Across their work, IHRI has been able to demonstrate how community leadership can lead to better, more effective service delivery and to stronger evidence for action. With genuine community leadership of research and programmes, traditional models of community engagement become no longer necessary for transformative practice.
One of IHRI’s main successes rests in their ongoing foregrounding of learning and innovation throughout their work. They continuously adapt and refine their model of service delivery through clinical and implementation research projects, which together form their research platform. Through ensuring that their work is evidence-based and sharing this learning more publicly, they also deepen their relationships with local and national institutions as well as international advisory organisations. This learning approach allows them to expand their impact by serving as a learning hub that translates evidenced-based, innovative knowledge into improvements in health policies and practices.

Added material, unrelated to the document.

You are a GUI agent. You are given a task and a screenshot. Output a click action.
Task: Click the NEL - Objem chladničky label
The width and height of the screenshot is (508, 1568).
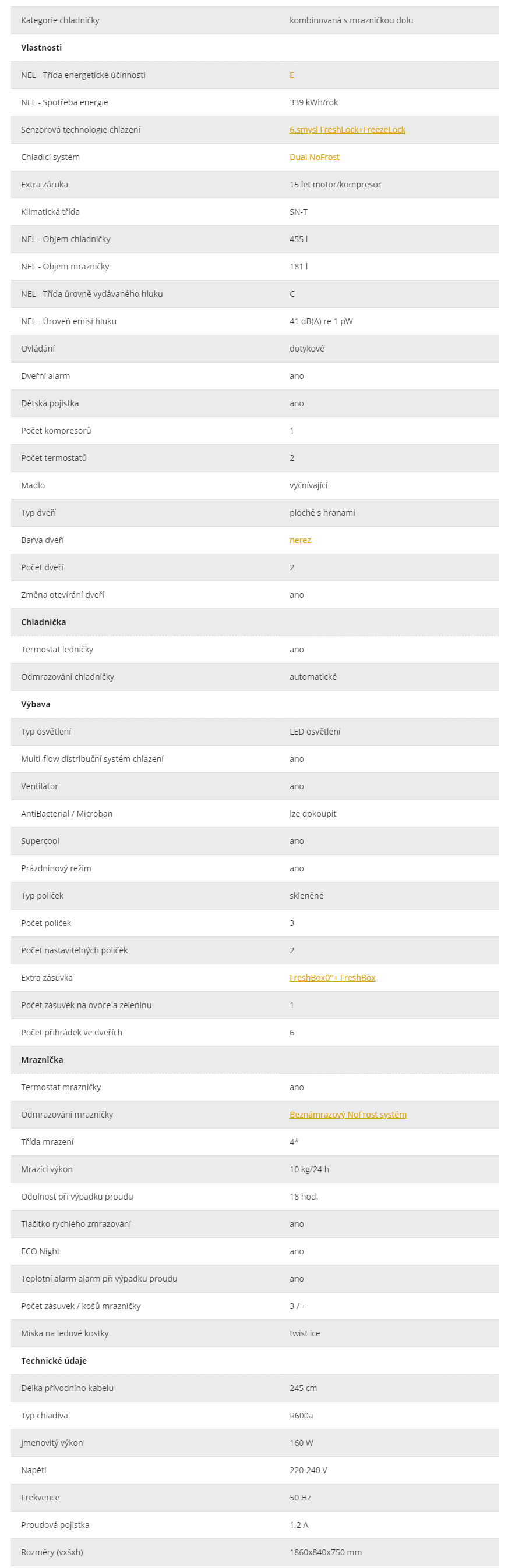[x=66, y=239]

The sustainability and credibility of their KPLHS model is a testament to the success of their evidence-based approach. This approach, together with the community-led infrastructure and tools they created, has also allowed for the replication of their models in other regions and countries, as well as its adaptation to address other health issues. Their evidence-based model moves beyond integrates the ethical and sometimes instrumental goals of community engagement to offer a strong proof of concept for more meaningful models of community leadership in health research and programming.
While they have managed to build and scale their model sustainably in HIV research and service delivery, they acknowledge that their approach hasn’t yet expanded to address other health issues. IHRI staff also acknowledge that their community-led, person-centred and stigma-free approach still has a long way to go when it comes to clinical research and service delivery outside of the clinics they lead, where stigmatising attitudes from health remain a major barrier to care.

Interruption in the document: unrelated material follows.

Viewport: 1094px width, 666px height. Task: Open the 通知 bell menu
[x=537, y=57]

IHRI’s core focus on delivering evidence-based, community-led programs is exciting as it moves beyond traditional modes of community engagement to enable more meaningful partnerships. By focusing on community needs and visions for the programme from the onset, and collaboratively trying and testing solutions until they prove effective, community leadership is integrated into program design and deliver, rather than added as a tick-box exercise or additional set of activities dissociated from programme outcomes.